▶ **Passage**:
Signature alignment tasks: Robin-Sparkless → PySpark¶
Checklist derived from SIGNATURE_GAP_ANALYSIS.md / signature_comparison.json. Goal: make Python parameter names and optional args match PySpark so existing PySpark call sites work unchanged.
Status (February 2026): Section 1 (column→col renames), Section 2 (optional params), Section 3 (param count/shape), and Section 4 (other renames) are complete. All optional-parameter behaviors are implemented (assert_true errMsg, like/ilike escapeChar, months_between roundOff, parse_url key, make_timestamp timezone, to_char/to_timestamp format, when(condition, value)); parity fixtures added for each. PyO3 signatures and into_py→into_py_any fixes applied.
How to apply:
- In src/python/mod.rs, either (1) rename the #[pyfunction] parameter to the PySpark name, or (2) add #[pyo3(signature = (col, ...))] and keep the Rust param name.
- For "Add optional", add the parameter with the same default as PySpark (check PySpark SQL API).
1. Simple rename: column → col (single-arg unary)¶
These functions only need the first (and only) parameter renamed from column to col in the Python signature.
| [ ] | Function |
|---|---|
| [x] | acos |
| [x] | acosh |
| [x] | array_agg |
| [x] | array_compact |
| [x] | array_distinct |
| [x] | asc |
| [x] | asc_nulls_first |
| [x] | asc_nulls_last |
| [x] | ascii |
| [x] | asin |
| [x] | asinh |
| [x] | atan |
| [x] | atanh |
| [x] | avg |
| [x] | base64 |
| [x] | bin |
| [x] | bit_count |
| [x] | bit_get |
| [x] | bit_length |
| [x] | bitwise_not |
| [x] | bround |
| [x] | cbrt |
| [x] | ceiling |
| [x] | char |
| [x] | cos |
| [x] | cosh |
| [x] | cot |
| [x] | count |
| [x] | csc |
| [x] | day |
| [x] | dayofmonth |
| [x] | dayofweek |
| [x] | dayofyear |
| [x] | degrees |
| [x] | desc |
| [x] | desc_nulls_first |
| [x] | desc_nulls_last |
| [x] | explode_outer |
| [x] | expm1 |
| [x] | factorial |
| [x] | getbit |
| [x] | hex |
| [x] | isnan |
| [x] | isnotnull |
| [x] | isnull |
| [x] | ln |
| [x] | log10 |
| [x] | log1p |
| [x] | log2 |
| [x] | map_from_entries |
| [x] | max |
| [x] | md5 |
| [x] | median |
| [x] | min |
| [x] | mode |
| [x] | negate |
| [x] | negative |
| [x] | positive |
| [x] | quarter |
| [x] | radians |
| [x] | rint |
| [x] | sec |
| [x] | sha1 |
| [x] | signum |
| [x] | sin |
| [x] | sinh |
| [x] | stddev_pop |
| [x] | sum |
| [x] | tan |
| [x] | tanh |
| [x] | timestamp_micros |
| [x] | timestamp_millis |
| [x] | timestamp_seconds |
| [x] | to_degrees |
| [x] | to_radians |
| [x] | typeof |
| [x] | unbase64 |
| [x] | unhex |
| [x] | unix_date |
| [x] | unix_micros |
| [x] | unix_millis |
| [x] | unix_seconds |
| [x] | var_pop |
| [x] | weekday |
| [x] | weekofyear |
Total: 85
2. Add optional parameter(s)¶
PySpark has one or more optional parameters that robin-sparkless is missing. Add the param(s) with PySpark's default.

▶ **Objective 1**: Reproduce everything in the listing from its first line down to the line containing "(393, 342).".
The signature alignment checklist and the listing have no connection to each other.

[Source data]
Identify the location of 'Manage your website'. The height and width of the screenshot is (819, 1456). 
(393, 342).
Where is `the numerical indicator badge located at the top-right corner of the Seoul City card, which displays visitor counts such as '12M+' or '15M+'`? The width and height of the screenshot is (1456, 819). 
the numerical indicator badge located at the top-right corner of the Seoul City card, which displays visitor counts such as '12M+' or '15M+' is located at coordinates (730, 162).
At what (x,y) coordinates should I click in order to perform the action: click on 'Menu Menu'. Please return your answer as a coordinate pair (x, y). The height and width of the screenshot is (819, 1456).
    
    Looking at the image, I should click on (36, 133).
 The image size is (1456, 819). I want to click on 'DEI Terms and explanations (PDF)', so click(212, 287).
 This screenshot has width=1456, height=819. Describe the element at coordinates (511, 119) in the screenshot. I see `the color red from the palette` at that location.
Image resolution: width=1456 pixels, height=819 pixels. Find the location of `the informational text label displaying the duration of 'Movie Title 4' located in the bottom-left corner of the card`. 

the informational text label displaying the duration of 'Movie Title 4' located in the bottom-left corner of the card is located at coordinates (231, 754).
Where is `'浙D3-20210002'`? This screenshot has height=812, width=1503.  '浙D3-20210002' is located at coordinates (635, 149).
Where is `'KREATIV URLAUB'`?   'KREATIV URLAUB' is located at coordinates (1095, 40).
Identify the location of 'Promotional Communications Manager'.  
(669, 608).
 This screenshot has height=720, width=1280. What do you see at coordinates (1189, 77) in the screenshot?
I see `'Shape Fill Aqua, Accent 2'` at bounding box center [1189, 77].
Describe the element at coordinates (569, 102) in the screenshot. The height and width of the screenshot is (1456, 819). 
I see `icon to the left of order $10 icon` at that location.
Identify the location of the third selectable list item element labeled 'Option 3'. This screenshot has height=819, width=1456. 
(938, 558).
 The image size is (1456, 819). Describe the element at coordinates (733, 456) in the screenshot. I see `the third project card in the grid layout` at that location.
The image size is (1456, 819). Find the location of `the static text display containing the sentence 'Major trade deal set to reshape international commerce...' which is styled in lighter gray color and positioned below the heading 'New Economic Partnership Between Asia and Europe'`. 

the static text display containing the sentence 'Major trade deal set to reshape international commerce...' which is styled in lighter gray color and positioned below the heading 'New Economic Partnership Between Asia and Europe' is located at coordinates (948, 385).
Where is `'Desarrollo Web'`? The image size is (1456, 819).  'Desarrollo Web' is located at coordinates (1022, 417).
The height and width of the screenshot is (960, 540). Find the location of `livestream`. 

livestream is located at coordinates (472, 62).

▶ **Objective 2**: Write out everything in the signature alignment checklist from "Status (February 2026): Section" down to "into_py→into_py_any fixes applied.".

▶ **Full solution 1**:
Identify the location of 'Manage your website'. The height and width of the screenshot is (819, 1456). 
(393, 342).

▶ **Full solution 2**:
Status (February 2026): Section 1 (column→col renames), Section 2 (optional params), Section 3 (param count/shape), and Section 4 (other renames) are complete. All optional-parameter behaviors are implemented (assert_true errMsg, like/ilike escapeChar, months_between roundOff, parse_url key, make_timestamp timezone, to_char/to_timestamp format, when(condition, value)); parity fixtures added for each. PyO3 signatures and into_py→into_py_any fixes applied.